By failing to seek to withdraw his plea at the sentencing proceeding, when both sides fully argued their respective disagreements over the minimum term of the sentence to be imposed, defendant has not preserved the issue for our review (see, People v Lopez, 71 NY2d 662, 667-668). While we decline to review the issue in the interest of justice, if we were to do so, we would find the claim meritless.

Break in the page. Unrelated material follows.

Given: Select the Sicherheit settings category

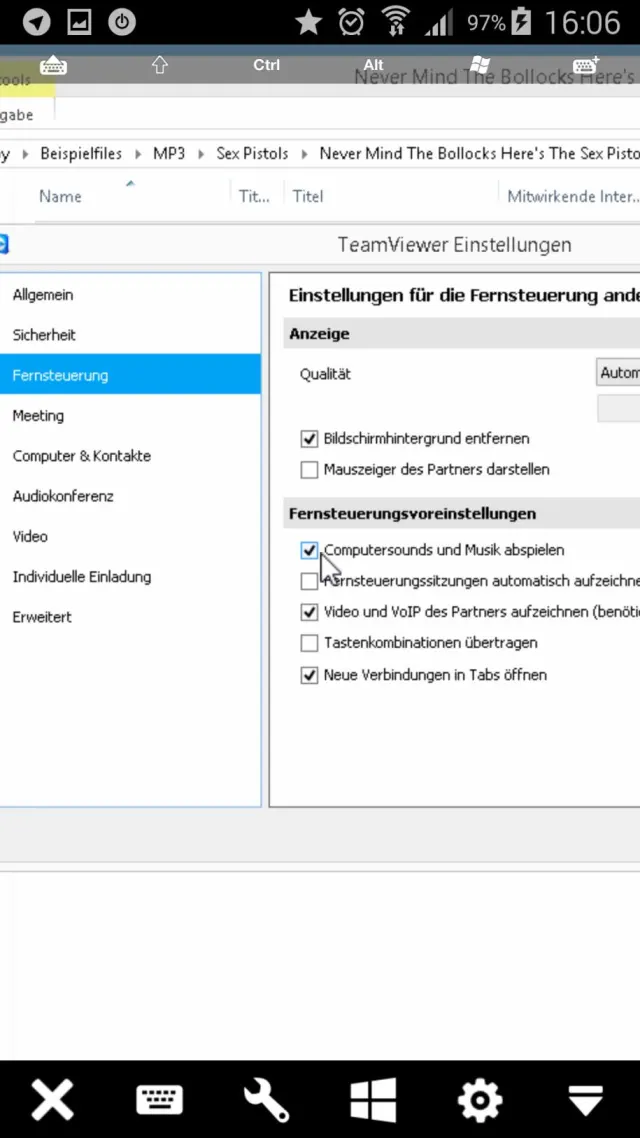Looking at the screenshot, I should click(x=44, y=335).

At the time of his plea, defendant had been promised a sentence of from eight years’ to life imprisonment, with more favorable treatment to be accorded if he "were helpful to the district attorney in various matters”. At sentencing, the People stated that defendant had been given consideration for matters in which he had cooperated in a useful manner, but that he had done very little. The prosecutor noted that defendant had repeatedly been told that the People were not interested in information which by itself was not useful, but in his taking an active role in investigations. Considering the limited extent of the defendant’s cooperation, the People recommended a 5%-year minimum term and the court concurred in this recommendation. To the extent that there is an indication that the court incorrectly believed itself bound by the People’s recommendation, the record makes clear that the court considered all arguments, and made its own final independent assessment. (Cf., People v Martinez, 124 AD2d 505.) Concur—Kupferman, J. P., Sullivan, Rosenberger, Ellerin and Smith, JJ.